_The task:_ How many lines in the entries below contain the word "blue"? Reply with the number alone.

■ ■ ■ ■ ■ ■ ■

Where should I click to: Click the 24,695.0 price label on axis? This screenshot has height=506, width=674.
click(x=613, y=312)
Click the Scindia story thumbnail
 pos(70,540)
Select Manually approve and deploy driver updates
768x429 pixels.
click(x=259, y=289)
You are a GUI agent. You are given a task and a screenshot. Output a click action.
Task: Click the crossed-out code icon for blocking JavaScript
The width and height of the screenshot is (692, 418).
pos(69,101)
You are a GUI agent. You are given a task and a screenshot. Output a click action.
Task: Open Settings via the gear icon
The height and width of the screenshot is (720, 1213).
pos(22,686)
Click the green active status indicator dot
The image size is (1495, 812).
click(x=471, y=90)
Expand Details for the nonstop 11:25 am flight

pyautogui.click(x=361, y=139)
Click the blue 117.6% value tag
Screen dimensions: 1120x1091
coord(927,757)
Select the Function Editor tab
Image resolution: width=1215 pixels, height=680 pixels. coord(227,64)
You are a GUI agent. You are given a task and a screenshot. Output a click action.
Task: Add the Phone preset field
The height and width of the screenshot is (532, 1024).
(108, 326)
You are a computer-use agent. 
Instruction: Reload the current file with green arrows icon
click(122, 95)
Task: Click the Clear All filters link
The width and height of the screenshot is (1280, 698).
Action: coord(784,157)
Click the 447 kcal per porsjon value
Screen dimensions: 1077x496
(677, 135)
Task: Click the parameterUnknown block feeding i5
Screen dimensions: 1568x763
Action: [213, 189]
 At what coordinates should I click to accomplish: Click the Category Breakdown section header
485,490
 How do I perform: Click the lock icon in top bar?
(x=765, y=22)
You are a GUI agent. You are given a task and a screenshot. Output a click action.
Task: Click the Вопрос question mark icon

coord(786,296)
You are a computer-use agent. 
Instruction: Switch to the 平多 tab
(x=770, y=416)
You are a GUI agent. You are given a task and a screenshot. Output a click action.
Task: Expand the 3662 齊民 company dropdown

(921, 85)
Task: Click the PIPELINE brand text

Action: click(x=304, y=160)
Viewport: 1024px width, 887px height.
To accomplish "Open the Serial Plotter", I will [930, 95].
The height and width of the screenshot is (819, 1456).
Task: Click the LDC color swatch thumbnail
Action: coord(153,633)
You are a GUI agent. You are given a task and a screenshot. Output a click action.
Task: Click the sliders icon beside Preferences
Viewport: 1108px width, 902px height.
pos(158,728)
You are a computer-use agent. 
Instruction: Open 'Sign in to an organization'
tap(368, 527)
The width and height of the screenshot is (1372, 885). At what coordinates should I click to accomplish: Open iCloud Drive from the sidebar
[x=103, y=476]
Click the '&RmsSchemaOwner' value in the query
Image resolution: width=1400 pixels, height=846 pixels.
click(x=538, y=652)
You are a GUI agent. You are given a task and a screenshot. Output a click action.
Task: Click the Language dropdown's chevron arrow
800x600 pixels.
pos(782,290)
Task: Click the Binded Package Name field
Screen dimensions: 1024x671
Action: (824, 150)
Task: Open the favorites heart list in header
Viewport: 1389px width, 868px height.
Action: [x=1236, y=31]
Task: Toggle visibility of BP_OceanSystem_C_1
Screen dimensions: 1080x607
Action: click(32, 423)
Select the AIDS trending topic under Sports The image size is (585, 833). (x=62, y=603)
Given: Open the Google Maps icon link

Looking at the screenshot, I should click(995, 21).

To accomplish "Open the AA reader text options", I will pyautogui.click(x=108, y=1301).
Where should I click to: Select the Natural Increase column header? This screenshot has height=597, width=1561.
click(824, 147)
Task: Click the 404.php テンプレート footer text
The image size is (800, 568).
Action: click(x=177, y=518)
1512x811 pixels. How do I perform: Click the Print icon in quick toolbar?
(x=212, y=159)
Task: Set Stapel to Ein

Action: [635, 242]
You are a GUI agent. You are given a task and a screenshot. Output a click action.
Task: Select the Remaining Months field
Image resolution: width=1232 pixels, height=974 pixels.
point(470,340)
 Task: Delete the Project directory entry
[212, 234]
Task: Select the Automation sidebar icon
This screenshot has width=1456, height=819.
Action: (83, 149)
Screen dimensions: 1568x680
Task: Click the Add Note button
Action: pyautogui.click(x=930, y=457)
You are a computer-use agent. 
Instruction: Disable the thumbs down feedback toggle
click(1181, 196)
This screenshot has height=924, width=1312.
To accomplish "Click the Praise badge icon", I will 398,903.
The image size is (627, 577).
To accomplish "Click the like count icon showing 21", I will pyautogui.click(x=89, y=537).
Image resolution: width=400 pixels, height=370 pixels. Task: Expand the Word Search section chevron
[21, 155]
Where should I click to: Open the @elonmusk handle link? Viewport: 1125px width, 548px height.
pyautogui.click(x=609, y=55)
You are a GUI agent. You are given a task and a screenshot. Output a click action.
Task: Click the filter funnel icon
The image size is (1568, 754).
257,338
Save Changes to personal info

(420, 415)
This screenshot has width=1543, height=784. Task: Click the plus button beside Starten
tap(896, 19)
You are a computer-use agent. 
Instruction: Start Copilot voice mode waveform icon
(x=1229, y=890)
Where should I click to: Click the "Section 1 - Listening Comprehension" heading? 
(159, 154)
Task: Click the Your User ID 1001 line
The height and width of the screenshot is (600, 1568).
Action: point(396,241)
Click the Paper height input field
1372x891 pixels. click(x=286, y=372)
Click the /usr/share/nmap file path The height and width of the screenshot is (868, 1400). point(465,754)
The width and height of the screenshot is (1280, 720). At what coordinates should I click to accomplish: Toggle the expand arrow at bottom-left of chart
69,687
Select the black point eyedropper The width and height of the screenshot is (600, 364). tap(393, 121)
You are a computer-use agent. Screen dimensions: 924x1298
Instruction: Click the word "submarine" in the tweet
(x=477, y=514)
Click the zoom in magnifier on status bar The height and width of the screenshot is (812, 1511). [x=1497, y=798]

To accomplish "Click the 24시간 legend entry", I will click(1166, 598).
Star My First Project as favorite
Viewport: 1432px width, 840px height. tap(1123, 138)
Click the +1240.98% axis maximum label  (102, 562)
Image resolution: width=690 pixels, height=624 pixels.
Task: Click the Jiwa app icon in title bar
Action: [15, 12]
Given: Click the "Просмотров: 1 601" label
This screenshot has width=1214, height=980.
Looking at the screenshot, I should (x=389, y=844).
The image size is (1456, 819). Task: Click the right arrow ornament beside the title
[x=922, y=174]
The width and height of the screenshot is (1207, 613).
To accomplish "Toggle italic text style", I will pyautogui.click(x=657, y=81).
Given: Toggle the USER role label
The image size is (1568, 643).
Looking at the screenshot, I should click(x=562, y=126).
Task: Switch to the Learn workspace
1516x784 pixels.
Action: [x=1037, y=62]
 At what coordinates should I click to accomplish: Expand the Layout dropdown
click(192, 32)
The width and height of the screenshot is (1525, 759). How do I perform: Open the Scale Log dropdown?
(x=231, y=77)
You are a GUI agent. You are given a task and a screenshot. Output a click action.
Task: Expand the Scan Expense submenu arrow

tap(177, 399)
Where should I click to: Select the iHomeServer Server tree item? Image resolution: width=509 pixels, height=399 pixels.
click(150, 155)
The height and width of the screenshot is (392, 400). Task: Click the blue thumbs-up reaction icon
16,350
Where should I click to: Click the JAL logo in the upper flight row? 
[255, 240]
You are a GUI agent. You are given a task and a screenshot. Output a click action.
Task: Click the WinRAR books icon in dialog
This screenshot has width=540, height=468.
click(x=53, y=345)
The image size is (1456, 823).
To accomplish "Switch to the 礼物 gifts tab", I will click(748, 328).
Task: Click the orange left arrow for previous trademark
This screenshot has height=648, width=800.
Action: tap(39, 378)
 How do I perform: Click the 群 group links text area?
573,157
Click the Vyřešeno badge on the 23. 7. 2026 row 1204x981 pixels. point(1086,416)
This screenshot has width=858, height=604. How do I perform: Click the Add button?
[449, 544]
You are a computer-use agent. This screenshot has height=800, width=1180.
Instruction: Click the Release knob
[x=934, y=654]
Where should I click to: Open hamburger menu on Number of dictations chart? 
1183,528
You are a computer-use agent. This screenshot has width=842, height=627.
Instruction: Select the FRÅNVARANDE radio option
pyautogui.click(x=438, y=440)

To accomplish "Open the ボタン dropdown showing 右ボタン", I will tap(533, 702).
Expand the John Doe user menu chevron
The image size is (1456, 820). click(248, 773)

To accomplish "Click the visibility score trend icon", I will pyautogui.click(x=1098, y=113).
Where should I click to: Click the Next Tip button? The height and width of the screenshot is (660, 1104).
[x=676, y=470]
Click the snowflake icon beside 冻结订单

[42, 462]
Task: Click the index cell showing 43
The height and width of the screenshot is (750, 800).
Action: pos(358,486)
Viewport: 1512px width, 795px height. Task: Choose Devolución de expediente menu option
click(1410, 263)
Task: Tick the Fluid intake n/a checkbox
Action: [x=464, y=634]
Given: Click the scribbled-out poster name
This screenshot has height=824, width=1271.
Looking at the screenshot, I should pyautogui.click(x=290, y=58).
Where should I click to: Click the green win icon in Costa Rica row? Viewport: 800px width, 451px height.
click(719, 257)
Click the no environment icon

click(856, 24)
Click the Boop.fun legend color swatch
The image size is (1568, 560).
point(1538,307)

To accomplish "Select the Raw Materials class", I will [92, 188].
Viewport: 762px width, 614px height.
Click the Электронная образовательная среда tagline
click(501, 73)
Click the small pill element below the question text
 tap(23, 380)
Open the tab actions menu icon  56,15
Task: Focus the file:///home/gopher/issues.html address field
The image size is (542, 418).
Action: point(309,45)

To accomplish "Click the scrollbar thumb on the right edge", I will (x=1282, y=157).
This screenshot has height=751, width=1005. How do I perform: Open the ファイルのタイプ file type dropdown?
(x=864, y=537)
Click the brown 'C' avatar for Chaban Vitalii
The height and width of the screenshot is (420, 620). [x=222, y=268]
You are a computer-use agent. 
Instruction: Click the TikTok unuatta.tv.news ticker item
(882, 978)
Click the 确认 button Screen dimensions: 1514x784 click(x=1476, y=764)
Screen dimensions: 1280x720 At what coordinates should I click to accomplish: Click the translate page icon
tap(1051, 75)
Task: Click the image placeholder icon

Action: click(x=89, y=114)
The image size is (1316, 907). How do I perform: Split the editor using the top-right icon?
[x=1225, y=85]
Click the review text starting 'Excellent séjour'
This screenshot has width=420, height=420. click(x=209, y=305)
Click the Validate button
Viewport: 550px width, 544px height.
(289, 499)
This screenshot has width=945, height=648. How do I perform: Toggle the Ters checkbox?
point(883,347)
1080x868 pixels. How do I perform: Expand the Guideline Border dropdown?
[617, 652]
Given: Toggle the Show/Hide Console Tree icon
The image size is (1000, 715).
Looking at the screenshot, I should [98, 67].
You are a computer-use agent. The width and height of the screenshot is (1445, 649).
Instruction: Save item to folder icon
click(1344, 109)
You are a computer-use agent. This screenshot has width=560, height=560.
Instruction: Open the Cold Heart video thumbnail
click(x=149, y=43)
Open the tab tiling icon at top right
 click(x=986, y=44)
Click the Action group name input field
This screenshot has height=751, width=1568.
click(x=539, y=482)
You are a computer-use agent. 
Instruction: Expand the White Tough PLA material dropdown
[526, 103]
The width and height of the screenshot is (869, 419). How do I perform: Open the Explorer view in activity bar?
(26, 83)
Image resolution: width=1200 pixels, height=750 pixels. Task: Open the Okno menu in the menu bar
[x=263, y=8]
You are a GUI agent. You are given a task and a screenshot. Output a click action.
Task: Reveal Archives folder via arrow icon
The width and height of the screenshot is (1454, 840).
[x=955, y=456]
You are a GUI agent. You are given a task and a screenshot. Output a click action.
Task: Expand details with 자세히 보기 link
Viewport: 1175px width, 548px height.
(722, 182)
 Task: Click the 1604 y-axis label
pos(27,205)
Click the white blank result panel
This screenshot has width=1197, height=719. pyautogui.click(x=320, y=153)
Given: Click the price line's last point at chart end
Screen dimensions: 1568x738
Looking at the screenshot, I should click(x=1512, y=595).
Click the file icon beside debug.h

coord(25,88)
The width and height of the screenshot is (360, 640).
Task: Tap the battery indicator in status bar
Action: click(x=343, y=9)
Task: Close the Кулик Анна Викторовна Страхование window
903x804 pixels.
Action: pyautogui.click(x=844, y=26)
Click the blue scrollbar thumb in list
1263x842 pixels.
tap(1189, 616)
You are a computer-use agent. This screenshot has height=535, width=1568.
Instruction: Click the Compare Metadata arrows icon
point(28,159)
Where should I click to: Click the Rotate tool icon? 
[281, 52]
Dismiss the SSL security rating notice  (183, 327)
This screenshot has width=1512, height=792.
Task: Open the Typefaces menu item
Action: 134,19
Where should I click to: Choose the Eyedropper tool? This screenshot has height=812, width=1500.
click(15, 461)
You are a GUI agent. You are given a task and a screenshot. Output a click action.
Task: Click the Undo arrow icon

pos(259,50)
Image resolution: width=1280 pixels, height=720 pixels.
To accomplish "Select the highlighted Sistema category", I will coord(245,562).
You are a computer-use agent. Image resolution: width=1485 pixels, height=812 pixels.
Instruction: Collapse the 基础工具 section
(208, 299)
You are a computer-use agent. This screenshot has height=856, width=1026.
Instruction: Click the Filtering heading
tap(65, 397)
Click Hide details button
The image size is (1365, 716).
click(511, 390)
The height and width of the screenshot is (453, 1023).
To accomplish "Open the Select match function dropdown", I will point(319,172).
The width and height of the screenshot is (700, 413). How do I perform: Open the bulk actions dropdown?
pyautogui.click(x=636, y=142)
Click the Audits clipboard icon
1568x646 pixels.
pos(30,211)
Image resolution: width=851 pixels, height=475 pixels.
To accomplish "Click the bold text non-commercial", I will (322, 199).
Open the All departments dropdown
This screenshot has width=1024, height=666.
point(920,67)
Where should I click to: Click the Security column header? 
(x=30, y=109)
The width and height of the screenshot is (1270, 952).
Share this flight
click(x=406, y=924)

■ ■ ■ ■ ■ ■ ■

_Result of the task:_ 3